On 9 February 1849, the Roman Republic took over the government of the Papal States. In the following July, an intervention by French troops restored Pope Pius IX to power, making the Roman Question a hotly debated one even in the internal politics of France.
In July 1859, after France and Austria made an agreement that ended the short Second Italian War of Independence, an article headed "The Roman Question" in the Westminster Review expressed the opinion that the Papal States should be deprived of the Adriatic provinces and be restricted to the territory around Rome.This became a reality in the following year, when most of the Papal States were annexed by what became the Kingdom of Italy.
On February 18, 1861, the deputies of the first Italian Parliament assembled in Turin. On March 17, 1861, the Parliament proclaimed Victor Emmanuel II King of Italy, and on March 27, 1861, Rome was declared Capital of the Kingdom of Italy.

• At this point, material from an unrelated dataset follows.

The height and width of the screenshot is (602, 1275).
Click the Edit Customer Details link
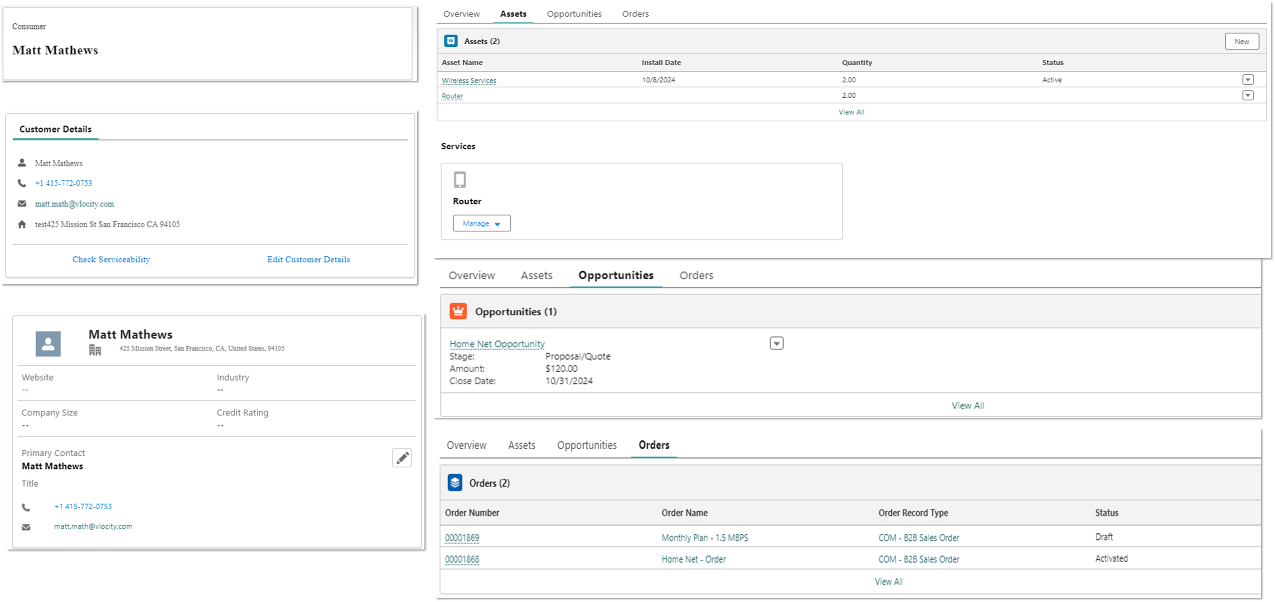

However, the Italian Government could not take its seat in Rome because a French garrison (which had overthrown the Roman Republic), maintained there by Napoleon III of France, commanded by general Christophe Léon Louis Juchault de Lamoricière, was defending Pope Pius IX. Following the signing of the September Convention, the seat of government was moved from Turin to Florence in 1865.

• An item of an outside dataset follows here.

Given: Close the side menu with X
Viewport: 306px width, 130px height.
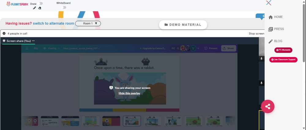Looking at the screenshot, I should pyautogui.click(x=269, y=3).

The Pope remained totally opposed to the designs on Rome of Italian nationalism. Beginning in December 1869, the First Vatican Council was held in the city. Some historians have argued that its proclamation of the doctrine of papal infallibility in July 1870 had political as well as theological causes.
In July 1870, the Franco-Prussian War began. In early August, Napoleon III recalled his garrison from Rome and could no longer protect what remained of the Papal States. Widespread public demonstrations demanded that the Italian government take Rome. The Italian government took no direct action until the collapse of Napoleon at the battle of Sedan. King Victor Emmanuel II then sent Count Gustavo Ponza di San Martino to Pius IX with a personal letter offering a proposal that would have allowed the peaceful entry of the Italian Army into Rome, under the guise of protecting the pope.
According to Raffaele De Cesare:
The Pope's reception of San Martino [10 September 1870] was unfriendly. Pius IX allowed violent outbursts to escape him. Throwing the King's letter upon the table he exclaimed, "Fine loyalty! You are all a set of vipers, of whited sepulchres, and wanting in faith." He was perhaps alluding to other letters received from the King. After, growing calmer, he exclaimed: "I am no prophet, nor son of a prophet, but I tell you, you will never enter Rome!" San Martino was so mortified that he left the next day.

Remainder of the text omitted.